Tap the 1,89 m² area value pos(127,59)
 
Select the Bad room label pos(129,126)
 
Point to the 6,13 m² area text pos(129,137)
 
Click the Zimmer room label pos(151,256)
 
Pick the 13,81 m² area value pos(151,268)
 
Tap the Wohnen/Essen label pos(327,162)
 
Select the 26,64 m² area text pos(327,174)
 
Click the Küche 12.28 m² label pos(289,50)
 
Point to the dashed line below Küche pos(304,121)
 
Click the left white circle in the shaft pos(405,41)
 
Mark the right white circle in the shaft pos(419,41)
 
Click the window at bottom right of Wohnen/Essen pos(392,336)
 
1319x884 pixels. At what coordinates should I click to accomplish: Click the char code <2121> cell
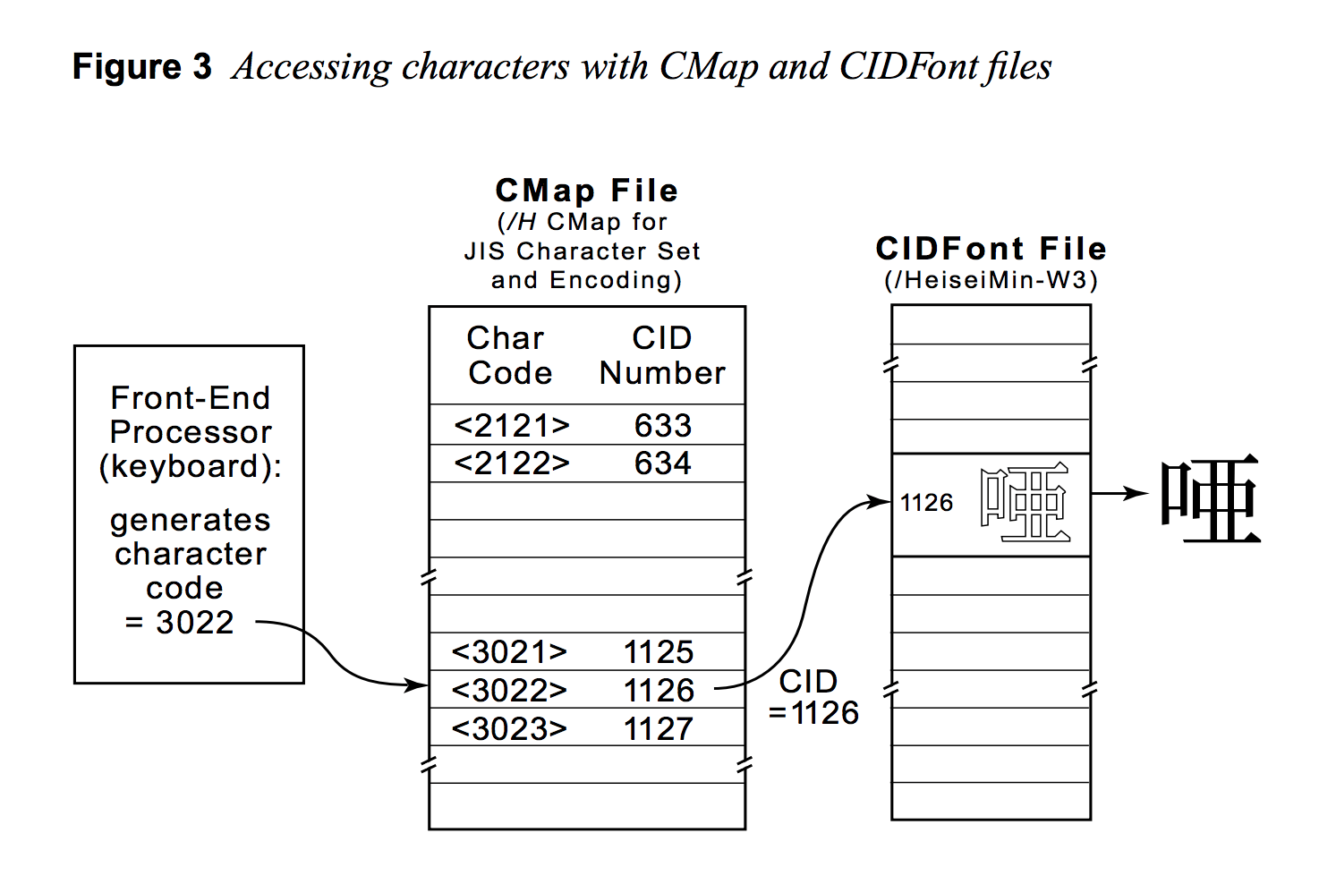coord(511,426)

******

_Problem description_.
Swap "shaft" for "duct" in the items from the line with "Click the Küche 12.28 m² label pos(289,50)" through the end of the items, and return only those lines with everything else left as is. Leave the pictures out.

_Full solution_.
Click the Küche 12.28 m² label pos(289,50)
 
Point to the dashed line below Küche pos(304,121)
 
Click the left white circle in the duct pos(405,41)
 
Mark the right white circle in the duct pos(419,41)
 
Click the window at bottom right of Wohnen/Essen pos(392,336)
 
1319x884 pixels. At what coordinates should I click to accomplish: Click the char code <2121> cell
coord(511,426)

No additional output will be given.